Desde mediados de octubre, miles de centroamericanos, en su mayoría de Honduras, han viajado hacia el norte a través de México hacia los Estados Unidos en una caravana, algunos de los cuales caminan durante gran parte del largo viaje.

El presidente de Estados Unidos, Donald Trump, prometió impedir que los migrantes ingresen, enviar tropas para reforzar la frontera e intentar un cambio de procedimiento, hasta ahora negado por los tribunales, para exigir que los solicitantes de asilo permanezcan en México mientras se escuchan sus casos.

Frustrados y agotados después de semanas de incertidumbre, muchos de los migrantes se han vuelto desesperados desde que se quedaron atrapados en campamentos escuálidos en la ciudad fronteriza mexicana de Tijuana.

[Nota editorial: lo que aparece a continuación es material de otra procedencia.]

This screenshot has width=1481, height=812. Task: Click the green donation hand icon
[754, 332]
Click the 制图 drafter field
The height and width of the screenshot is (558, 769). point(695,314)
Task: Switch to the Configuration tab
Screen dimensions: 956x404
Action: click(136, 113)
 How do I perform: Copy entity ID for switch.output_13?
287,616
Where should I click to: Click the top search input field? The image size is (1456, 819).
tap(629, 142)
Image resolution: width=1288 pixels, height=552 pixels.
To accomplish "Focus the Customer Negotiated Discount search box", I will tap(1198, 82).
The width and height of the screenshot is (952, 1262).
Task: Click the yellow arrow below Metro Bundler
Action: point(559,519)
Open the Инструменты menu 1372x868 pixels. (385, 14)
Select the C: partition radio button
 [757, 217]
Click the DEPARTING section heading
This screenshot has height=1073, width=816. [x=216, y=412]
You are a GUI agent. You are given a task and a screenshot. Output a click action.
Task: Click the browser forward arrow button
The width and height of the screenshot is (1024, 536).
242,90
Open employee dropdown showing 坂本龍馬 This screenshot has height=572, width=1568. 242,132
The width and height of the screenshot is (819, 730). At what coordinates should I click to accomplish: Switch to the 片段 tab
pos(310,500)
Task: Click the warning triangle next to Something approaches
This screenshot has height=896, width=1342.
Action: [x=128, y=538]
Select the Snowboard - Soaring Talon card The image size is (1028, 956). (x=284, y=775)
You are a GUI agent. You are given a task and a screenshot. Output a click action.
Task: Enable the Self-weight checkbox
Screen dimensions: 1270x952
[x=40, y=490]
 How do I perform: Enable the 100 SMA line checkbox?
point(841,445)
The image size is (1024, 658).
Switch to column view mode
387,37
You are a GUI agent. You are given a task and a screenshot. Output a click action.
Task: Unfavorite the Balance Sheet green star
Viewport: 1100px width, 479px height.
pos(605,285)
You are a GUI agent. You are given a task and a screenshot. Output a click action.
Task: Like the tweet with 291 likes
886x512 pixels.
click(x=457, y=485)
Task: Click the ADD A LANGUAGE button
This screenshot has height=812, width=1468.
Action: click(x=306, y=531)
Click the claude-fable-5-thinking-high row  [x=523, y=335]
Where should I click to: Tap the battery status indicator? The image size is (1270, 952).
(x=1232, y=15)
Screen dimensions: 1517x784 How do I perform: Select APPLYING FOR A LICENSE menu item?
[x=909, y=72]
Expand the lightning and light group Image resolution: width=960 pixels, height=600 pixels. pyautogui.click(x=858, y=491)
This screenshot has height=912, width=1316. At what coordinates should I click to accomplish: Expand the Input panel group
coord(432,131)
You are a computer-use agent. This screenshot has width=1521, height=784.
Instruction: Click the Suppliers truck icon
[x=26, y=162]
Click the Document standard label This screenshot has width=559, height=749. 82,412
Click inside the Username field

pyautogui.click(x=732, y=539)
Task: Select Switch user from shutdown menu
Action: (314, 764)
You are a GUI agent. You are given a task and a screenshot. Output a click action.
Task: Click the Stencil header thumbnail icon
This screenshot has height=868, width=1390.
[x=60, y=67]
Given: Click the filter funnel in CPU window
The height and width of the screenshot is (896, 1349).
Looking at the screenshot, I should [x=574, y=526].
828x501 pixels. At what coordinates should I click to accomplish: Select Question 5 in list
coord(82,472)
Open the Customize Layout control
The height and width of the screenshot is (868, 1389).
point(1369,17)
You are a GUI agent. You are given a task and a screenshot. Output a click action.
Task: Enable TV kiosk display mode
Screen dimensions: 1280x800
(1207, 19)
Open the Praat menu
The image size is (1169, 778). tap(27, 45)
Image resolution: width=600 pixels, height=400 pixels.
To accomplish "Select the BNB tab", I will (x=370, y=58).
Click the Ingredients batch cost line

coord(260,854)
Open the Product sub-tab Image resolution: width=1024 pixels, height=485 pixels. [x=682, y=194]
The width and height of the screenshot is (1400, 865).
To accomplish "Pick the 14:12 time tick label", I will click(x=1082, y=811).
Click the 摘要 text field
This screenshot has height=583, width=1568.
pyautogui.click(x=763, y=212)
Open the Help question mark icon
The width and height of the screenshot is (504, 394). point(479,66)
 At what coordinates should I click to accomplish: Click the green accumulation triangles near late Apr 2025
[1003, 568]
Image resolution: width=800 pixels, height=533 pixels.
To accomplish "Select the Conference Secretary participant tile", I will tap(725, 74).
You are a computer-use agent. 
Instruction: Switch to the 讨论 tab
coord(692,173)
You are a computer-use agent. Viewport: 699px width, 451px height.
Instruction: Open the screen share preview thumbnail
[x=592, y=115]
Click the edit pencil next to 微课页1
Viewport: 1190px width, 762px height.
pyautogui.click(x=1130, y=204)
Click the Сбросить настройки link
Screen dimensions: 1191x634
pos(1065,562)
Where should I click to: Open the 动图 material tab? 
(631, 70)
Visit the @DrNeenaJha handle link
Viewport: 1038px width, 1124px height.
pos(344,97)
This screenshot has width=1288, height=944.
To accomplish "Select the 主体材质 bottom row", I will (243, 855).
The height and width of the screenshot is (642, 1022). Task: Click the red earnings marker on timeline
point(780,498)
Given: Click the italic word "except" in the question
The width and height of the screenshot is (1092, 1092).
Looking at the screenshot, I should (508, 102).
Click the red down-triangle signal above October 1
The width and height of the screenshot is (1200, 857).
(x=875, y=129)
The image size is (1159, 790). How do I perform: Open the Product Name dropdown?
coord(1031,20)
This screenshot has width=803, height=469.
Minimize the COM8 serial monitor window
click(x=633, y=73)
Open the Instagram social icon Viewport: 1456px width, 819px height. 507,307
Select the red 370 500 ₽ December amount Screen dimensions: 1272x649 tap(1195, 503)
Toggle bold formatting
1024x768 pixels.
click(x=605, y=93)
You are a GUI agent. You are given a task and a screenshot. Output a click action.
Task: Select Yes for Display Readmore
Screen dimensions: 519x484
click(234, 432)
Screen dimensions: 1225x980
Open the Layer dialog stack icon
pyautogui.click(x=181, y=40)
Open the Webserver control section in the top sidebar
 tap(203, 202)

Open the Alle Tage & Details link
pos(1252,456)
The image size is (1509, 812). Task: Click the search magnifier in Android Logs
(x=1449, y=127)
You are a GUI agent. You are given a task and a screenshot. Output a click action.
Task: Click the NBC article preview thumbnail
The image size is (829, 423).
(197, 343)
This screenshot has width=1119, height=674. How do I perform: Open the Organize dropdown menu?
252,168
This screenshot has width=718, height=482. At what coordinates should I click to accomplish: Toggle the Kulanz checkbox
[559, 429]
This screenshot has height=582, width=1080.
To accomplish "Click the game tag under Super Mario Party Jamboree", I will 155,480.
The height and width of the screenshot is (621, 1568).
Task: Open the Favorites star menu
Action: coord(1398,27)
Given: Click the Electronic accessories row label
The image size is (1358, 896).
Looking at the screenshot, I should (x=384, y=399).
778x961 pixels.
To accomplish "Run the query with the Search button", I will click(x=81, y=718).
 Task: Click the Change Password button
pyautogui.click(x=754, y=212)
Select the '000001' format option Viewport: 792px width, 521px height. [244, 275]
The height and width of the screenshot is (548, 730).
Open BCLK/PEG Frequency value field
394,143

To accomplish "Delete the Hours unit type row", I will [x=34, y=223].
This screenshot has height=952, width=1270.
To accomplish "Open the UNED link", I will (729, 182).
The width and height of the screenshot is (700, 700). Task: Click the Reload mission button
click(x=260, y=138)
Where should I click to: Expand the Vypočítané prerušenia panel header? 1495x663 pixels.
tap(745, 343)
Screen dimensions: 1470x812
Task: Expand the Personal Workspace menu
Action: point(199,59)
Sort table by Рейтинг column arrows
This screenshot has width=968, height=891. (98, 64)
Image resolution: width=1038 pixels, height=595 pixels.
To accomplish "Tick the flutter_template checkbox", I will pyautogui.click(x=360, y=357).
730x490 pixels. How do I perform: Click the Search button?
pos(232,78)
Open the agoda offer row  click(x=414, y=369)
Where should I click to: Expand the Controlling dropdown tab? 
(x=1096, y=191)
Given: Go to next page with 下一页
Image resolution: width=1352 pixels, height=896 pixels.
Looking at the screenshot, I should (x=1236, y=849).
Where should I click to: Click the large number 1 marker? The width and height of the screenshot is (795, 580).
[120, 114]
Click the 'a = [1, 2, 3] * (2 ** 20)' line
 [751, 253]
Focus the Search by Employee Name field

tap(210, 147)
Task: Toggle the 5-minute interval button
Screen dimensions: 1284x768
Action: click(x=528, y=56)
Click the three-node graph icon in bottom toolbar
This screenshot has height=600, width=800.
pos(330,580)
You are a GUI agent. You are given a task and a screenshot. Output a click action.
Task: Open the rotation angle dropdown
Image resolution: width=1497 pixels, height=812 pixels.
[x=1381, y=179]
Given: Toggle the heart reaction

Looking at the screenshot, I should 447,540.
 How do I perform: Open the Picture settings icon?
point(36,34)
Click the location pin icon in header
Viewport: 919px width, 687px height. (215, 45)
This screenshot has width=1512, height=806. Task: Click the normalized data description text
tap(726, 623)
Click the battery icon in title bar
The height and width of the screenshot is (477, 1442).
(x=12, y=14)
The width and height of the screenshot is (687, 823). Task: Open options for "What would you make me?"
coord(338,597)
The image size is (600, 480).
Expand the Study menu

Así que un número optó por evitar los procedimientos legales e intentar una entrada ilegal desde Tijuana al anochecer el lunes en un lugar a unos 1,500 pies (450 metros) de distancia del Océano Pacífico.

En menos de una hora, los reporteros de Reuters observaron que aproximadamente dos docenas de personas subían la cerca de aproximadamente 10 pies (3 metros) hecha de hojas gruesas y pilares de metal. Eligieron un lugar en una zanja muy grande donde la cerca es ligeramente más baja.

Justo antes del anochecer, tres personas delgadas atravesaron la cerca de la playa y fueron recogidos rápidamente por la Patrulla Fronteriza de Estados Unidos, dijeron testigos.

Pero a lo largo de la frontera interior a medida que la oscuridad descendía, seguían cada vez más migrantes, muchos de ellos traían niños.

Algunos usaron una manta como cuerda para ayudar a los seres queridos a superarse.

Una madre y sus hijos llegaron a la primera cerca y desaparecieron en la noche.

Verlos escalar la verja animó a otros, incluso cuando un helicóptero patrullaba por encima del lado estadounidense.

Anteriormente, Karen Mayeni, una hondureña de 29 años de edad, evaluó la cerca mientras se aferraba a sus tres hijos, de seis, 11 y 12 años.

“Solo estamos observando, esperando a ver qué pasa”, dijo Mayeni. “Vamos a averiguar qué hacer en un par de días”.

Noventa minutos después, ella y su familia estaban sobre la cerca.

Varios de los migrantes corrieron para intentar escapar de la captura, pero la mayoría caminó lentamente hacia donde los oficiales de la Patrulla Fronteriza de los EE. UU. Esperaban bajo los reflectores para entregarse.